Work instructions = Would you please copy the part of the material below that opens with the line containing "Given: Click the red 涨 marker icon" and closes with the line containing "The width and height of the screenshot is (447, 334)."? Copy it exactly, and only it.

Input material =
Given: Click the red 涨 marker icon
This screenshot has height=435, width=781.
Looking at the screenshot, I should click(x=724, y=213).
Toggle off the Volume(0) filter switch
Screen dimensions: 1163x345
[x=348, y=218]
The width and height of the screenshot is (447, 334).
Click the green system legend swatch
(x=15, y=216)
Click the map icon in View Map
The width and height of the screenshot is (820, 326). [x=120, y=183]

---

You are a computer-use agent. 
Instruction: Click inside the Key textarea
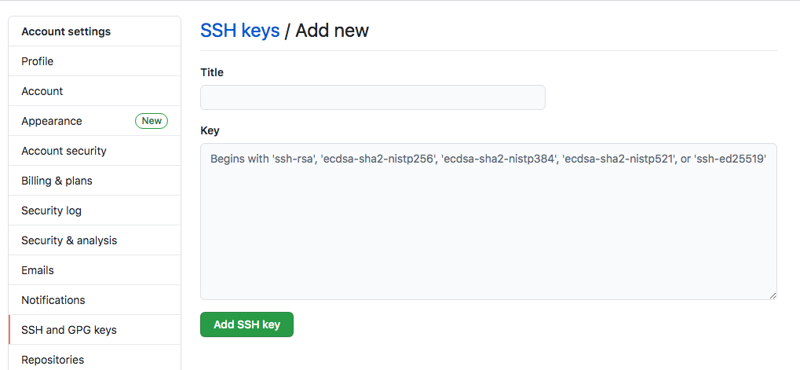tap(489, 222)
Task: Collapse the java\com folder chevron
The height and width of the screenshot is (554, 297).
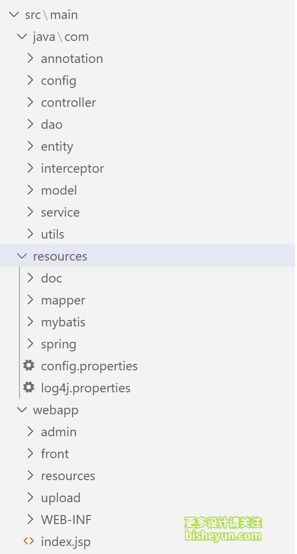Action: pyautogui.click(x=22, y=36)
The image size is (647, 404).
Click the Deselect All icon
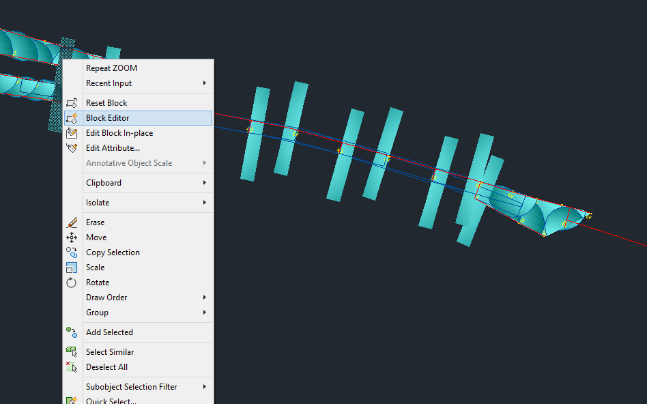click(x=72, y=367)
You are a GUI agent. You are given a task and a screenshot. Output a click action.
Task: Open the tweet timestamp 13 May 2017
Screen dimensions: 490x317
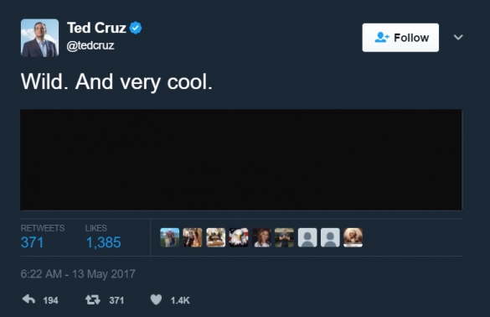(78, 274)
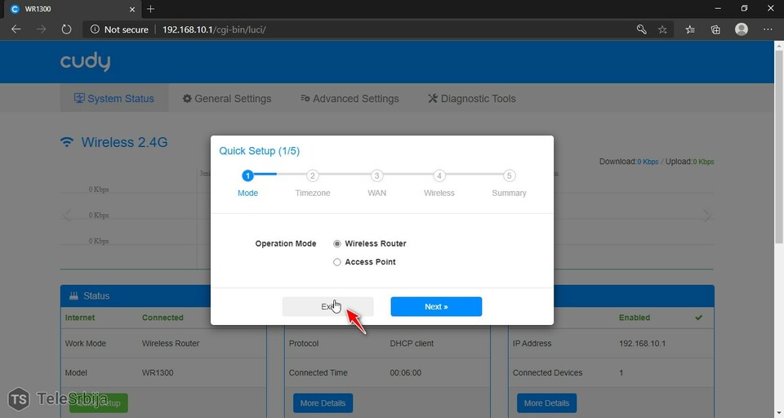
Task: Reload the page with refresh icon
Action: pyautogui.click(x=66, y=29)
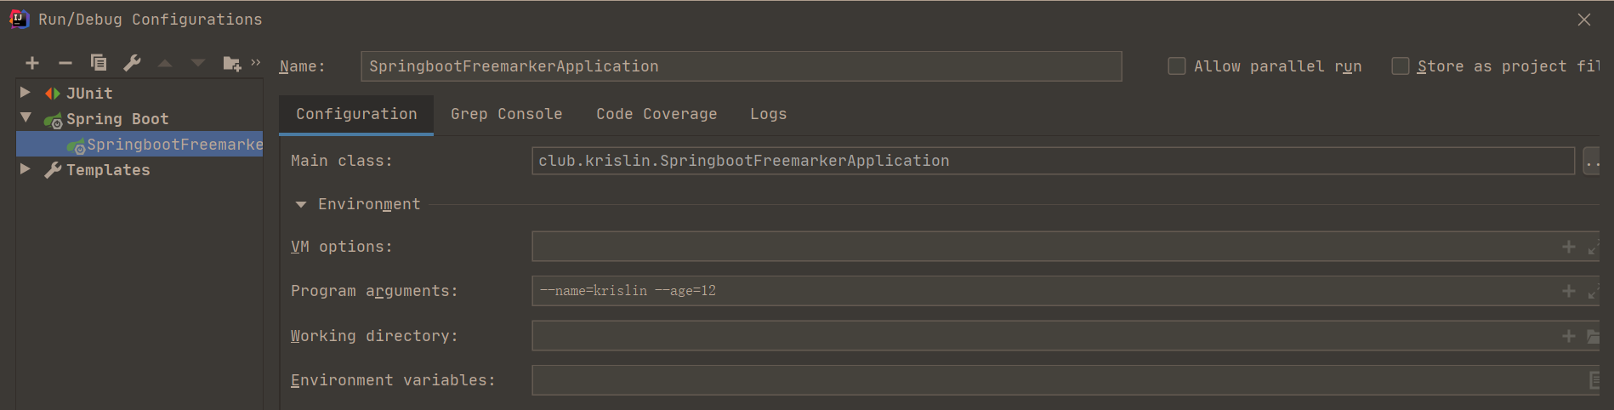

---

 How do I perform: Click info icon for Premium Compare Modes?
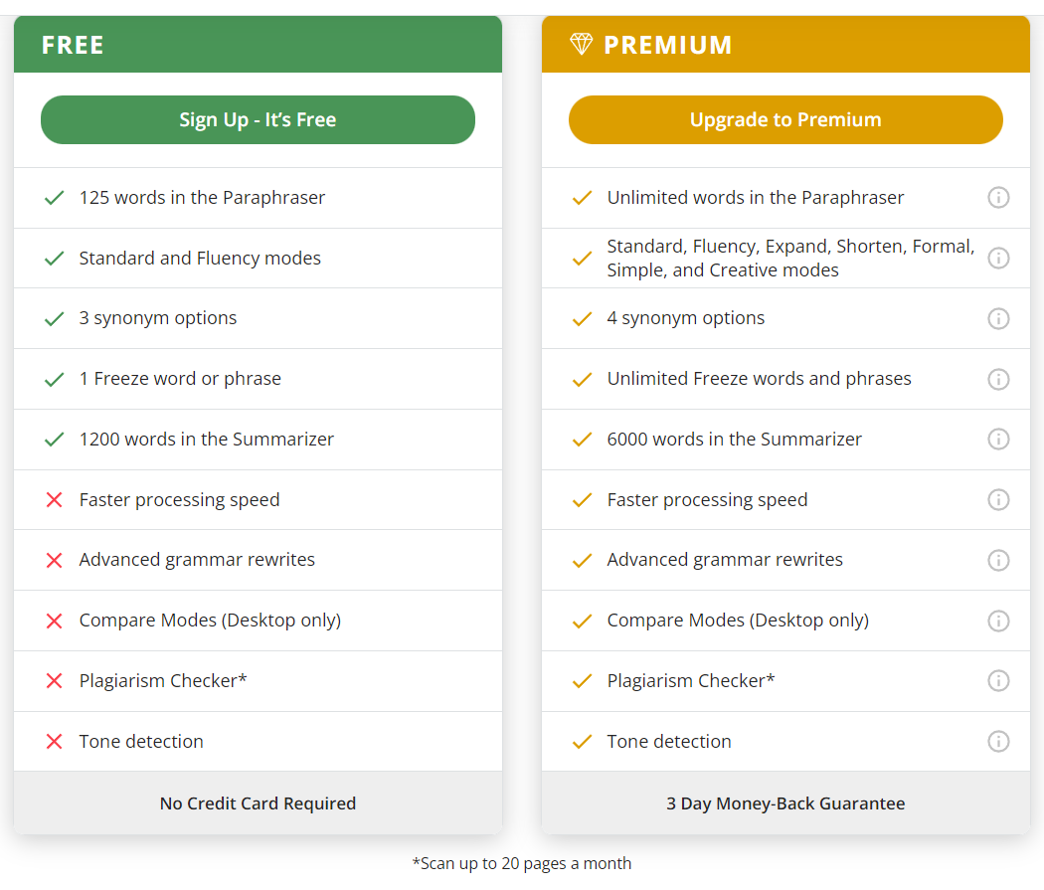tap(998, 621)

Task output =
Given: Click the red 涨 marker icon
This screenshot has height=435, width=781.
Looking at the screenshot, I should click(x=724, y=213).
Toggle off the Volume(0) filter switch
Screen dimensions: 1163x345
[x=348, y=218]
The width and height of the screenshot is (447, 334).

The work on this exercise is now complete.